Parity works well for detecting single bit flips. If a zero becomes one or a one becomes zero then the parity error can be detected. However, if two or more bits flip, it’s possible the error would go undetected. For that, a more robust technique is required.
Tip #2 – Use a checksum
A checksum is an algorithm that is designed to detect errors that occur naturally or randomly in a dataset. A checksum is often calculated over a set of data which then results in the checksum for the data. The dataset often contains the checksum within the data, so those bytes are ignored when calculating the checksum. The calculated checksum is then compared to the checksum that came with the data to see if they match.
It’s important to realize that all checksums are not created equal and can detect different errors. For example, one checksum may be able to detect that a single bit has changed but a different checksum may be able to detect if several bits change simultaneously. Just because a checksum is found to match does not guarantee that there are no errors in the data! Checksums are also good at detecting random errors but are not necessarily going to detect intentional changes such as from someone trying to compromise the system. Developers need to carefully select the checksum that they choose to use for their application. (There are plenty out there so we won’t go into details here but one of my personal favorites for use on a microcontroller is the Fletcher16 checksum).
Tip #3 – Use a cyclical redundancy check (CRC)

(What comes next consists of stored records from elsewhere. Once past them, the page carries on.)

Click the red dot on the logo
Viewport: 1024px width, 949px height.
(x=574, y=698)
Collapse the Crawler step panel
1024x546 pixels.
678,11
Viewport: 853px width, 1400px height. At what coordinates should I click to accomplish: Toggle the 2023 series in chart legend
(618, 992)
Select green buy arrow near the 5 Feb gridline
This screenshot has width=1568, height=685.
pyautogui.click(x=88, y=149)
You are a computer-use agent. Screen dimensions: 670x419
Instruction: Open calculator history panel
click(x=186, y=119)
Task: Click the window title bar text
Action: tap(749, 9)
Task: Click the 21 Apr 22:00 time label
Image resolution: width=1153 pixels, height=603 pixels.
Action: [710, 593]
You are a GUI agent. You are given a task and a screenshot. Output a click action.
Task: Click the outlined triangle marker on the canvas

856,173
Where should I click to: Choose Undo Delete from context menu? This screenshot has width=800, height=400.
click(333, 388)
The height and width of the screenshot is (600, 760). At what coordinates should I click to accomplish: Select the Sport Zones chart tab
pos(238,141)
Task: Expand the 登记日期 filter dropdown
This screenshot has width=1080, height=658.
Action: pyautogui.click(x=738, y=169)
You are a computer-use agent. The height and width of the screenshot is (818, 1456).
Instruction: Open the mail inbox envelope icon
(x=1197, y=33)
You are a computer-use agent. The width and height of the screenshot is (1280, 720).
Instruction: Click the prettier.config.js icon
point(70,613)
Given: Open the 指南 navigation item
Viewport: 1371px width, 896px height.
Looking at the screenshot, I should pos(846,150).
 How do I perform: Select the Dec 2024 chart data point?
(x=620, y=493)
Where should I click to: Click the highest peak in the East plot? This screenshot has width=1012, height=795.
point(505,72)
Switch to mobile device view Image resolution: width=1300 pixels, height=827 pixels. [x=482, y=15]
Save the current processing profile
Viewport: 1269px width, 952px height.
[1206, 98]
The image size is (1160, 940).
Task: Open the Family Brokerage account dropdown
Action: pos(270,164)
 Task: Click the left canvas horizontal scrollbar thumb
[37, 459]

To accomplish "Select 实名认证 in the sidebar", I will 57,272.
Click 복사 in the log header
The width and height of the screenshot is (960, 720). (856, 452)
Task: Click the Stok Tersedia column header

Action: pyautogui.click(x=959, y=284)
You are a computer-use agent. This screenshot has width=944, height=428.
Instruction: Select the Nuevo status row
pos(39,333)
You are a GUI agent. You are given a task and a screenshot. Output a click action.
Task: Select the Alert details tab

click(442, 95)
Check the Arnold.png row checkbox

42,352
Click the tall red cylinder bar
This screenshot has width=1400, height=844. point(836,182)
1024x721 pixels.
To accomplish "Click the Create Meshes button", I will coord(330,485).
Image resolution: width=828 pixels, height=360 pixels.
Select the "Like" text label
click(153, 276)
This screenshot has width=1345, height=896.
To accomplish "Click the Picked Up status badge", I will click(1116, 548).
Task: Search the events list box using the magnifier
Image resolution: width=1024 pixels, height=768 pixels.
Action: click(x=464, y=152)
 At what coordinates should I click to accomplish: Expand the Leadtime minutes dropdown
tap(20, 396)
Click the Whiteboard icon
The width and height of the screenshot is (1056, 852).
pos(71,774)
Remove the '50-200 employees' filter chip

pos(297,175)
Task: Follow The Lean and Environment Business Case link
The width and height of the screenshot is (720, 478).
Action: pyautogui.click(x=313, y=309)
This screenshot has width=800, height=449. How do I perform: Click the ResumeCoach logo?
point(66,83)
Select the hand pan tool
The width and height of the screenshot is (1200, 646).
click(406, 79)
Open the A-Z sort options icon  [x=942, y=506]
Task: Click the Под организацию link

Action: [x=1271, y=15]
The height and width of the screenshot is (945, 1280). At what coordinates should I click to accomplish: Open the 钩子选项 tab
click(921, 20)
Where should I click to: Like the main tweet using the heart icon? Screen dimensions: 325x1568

A CRC is actually a checksum, but it is a very special type of checksum. A CRC is a checksum that uses polynomial division to calculate the checksum. As you can imagine, on an embedded system, especially a microcontroller based embedded system, performing polynomial division is computationally expensive! There are added benefits though in that a CRC can detect a larger range of errors than simpler checksums. CRC are so effective that many microcontroller vendors will include a hardware-based CRC calculator to allow a developer to use a CRC efficiently. Unfortunately, it is very hit and miss as to whether it is included or not, so developers need to carefully read their microcontrollers datasheet.
In a world of ever-growing data collection and analysis, it’s important to realize that our systems can’t just trust every bit of data that comes across a bus. Electromagnetic interference, cosmic rays and other sources can cause bits to flip and become corrupted. Without some mechanism in place to detect those bit flips, it is possible that the data will be acted upon and while in many circumstances this won’t be a big deal, there are times where it could be catastrophic to the system. The three techniques we discussed today are simple and easy to implement and provide a simple sanity check on all the data going into and out of a system.